*STATED PROBLEM*:
Pull out every row below that contains the word "This", matching its capitalization exactly.

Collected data
********
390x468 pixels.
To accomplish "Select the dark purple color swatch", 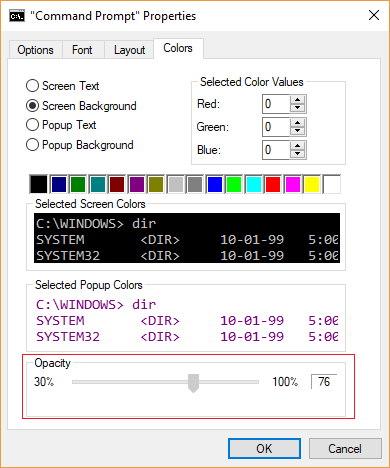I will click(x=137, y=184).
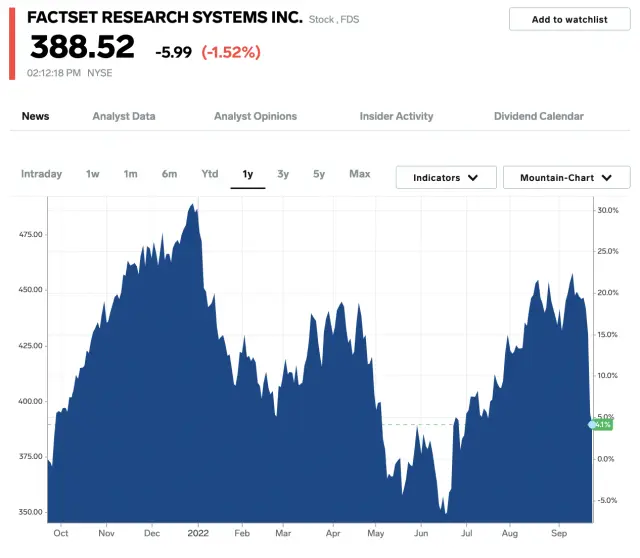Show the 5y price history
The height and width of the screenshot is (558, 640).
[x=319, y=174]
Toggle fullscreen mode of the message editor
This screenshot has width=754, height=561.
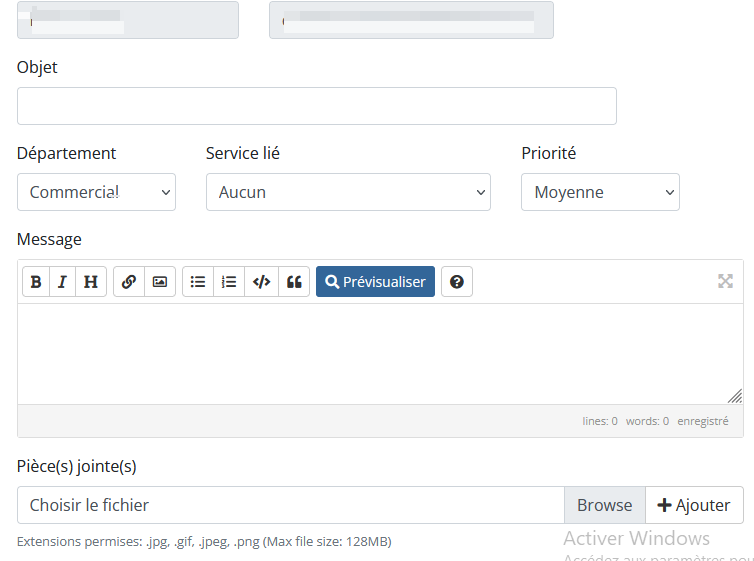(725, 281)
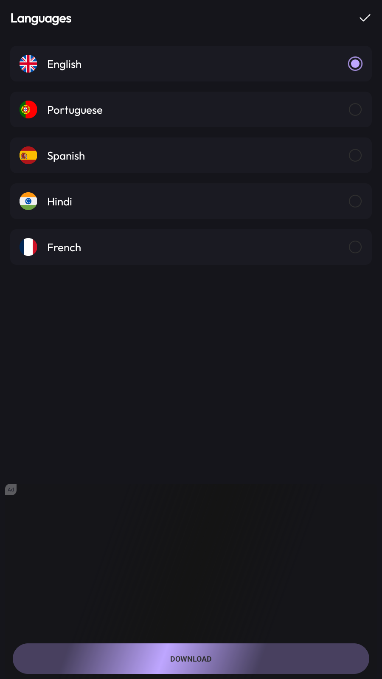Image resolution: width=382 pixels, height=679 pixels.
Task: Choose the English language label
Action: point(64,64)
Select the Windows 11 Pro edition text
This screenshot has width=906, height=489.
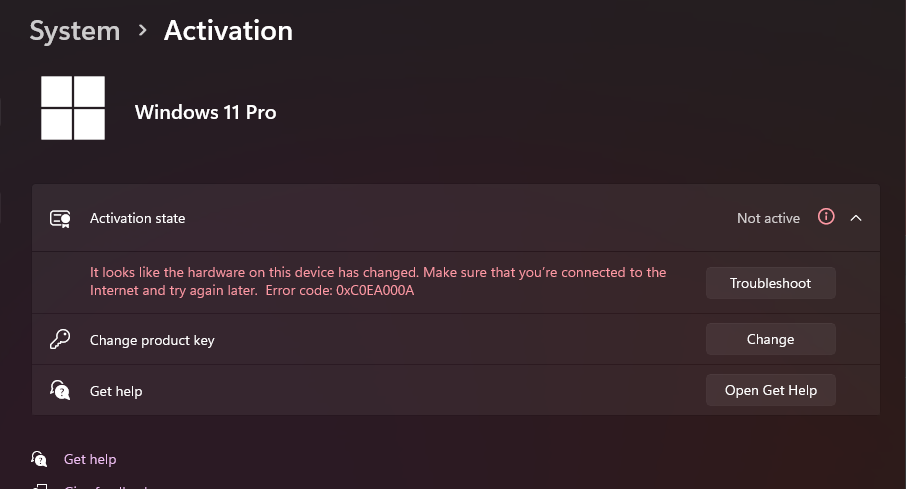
********
*RESPONSE BELOW*:
This screenshot has width=754, height=561.
This screenshot has width=906, height=489.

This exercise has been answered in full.